[OPE] Chris Harman on the spectre of Keynesianism

From: Jurriaan Bendien (adsl675281@telfort.nl)
Date: Tue May 13 2008 - 14:54:01 EDT


I agree to some extent with this. However, for the prediction of short-term trends, a lot of theory is often unnecessary - just a careful study of empirical trends is often sufficient. But Keynesian theorists failed spectacularly even in forecasting shortterm trends. I studied once what economists forecasted about the economy of 1973-74 and nearly all of them got it wrong, even as regards shortterm forecasts. But since some forecasted spectacularly well, the question arises how that is possible. In my experience, Marxists often assumed that Marx's economic theory has a direct and immediate empirical relevance, when it only described the essence of phenomena, and this results in confusing short-term and long-term tendencies.

However I am not sure if I will be able to complete all that much scientific research in the Netherlands, because getting access to all the literature I require is often difficult and costly. I cannot simply "suck innovative ideas out of my thumb", I need to study carefully what's been done before. Dutch libraries often have unusual collection policies, and it can take months to acquire or find specialist literature I need. To give you a concrete example, I decided that I would donate the Nell/Forstater review copy to the International Institute for Social History (together with other books I no longer use, clogging my shelves) because after all Abba Lerner was a wellknown market socialist, and the Institute has at least four monographs by Lerner in its collection. I have donated many books to libraries in the past, including UVA, IISH and IIRE..

However, the IISH collection specialist decided not to include this book (worth $70-$80 secondhand if you buy from the Internet) in its collection, even although it is not held by any other publicly acessible library in Amsterdam, and I found it back in their sales bin of unwanted books for a few euro. Why would this book - with articles by top economists - not be included in their collection? Given what I know about the contents of their collection, it seems completely arbitrary, or poesis.

For another example - the University of Amsterdam has 2 of Jan Toporowski's books plus one he edited, but not the others. The Free University of Amsterdam, or the University of Utrecht, or the University of Tilburg or Twente have nil. The Erasmus University in Rotterdam has five, the University of Maastricht has four, and the University of Groningen has just one. But why?

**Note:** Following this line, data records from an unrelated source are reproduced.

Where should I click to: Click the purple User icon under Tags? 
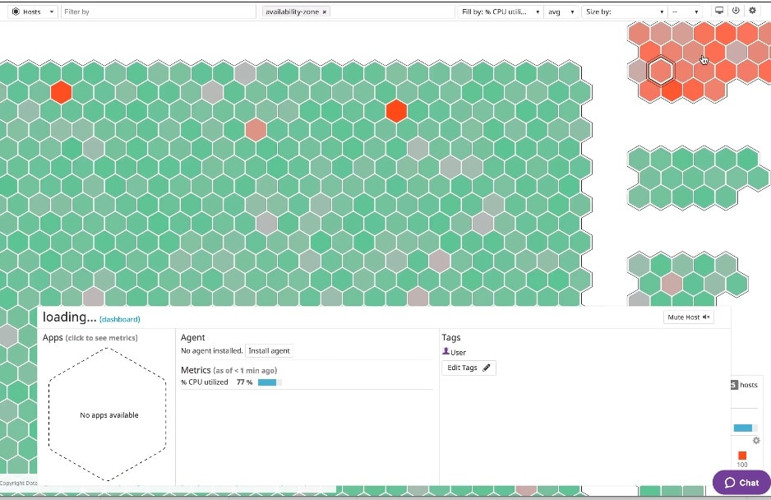click(446, 352)
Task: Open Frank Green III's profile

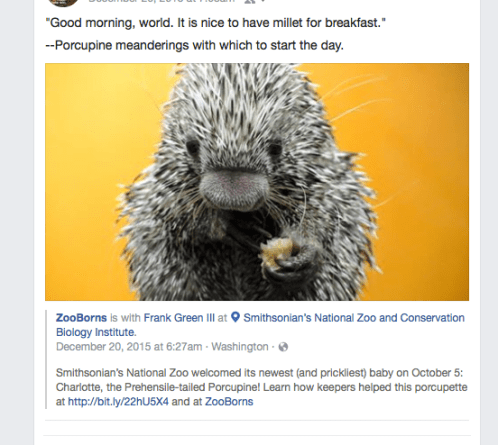Action: (x=179, y=318)
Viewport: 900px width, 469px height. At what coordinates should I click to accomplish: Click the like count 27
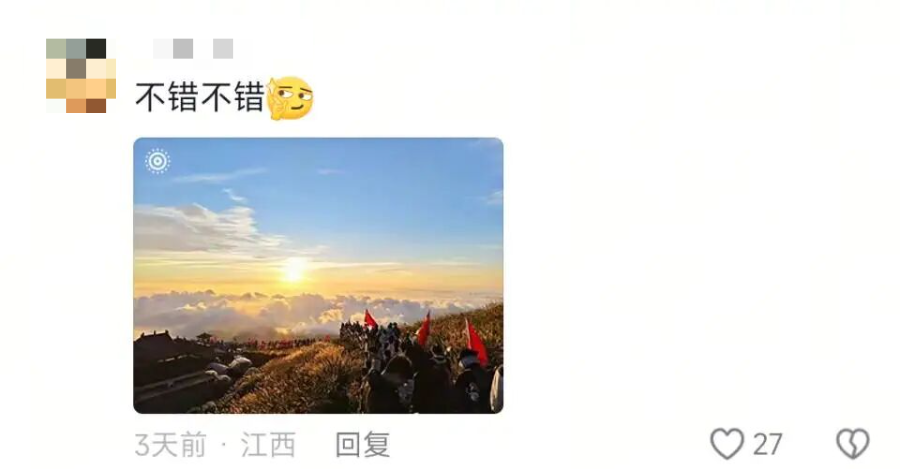tap(767, 444)
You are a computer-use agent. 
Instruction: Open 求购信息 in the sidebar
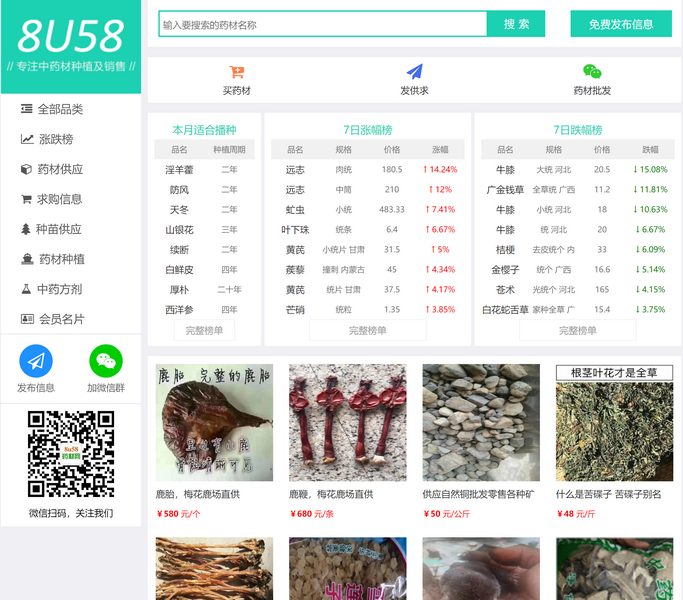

In about two-thirds of cases at least, one library in the country does have the text I need, with a possibility of interloan. But there is no rationality in why some libraries have a particular book, and others do not, given that they do "double up" on books by the same author that other libraries already have -  even although they only have some, but not all, works by that author. You cannot simply explain the collection policy in terms of circulation statistics, or collection integration. It has to do simply with acquisitions policy whims.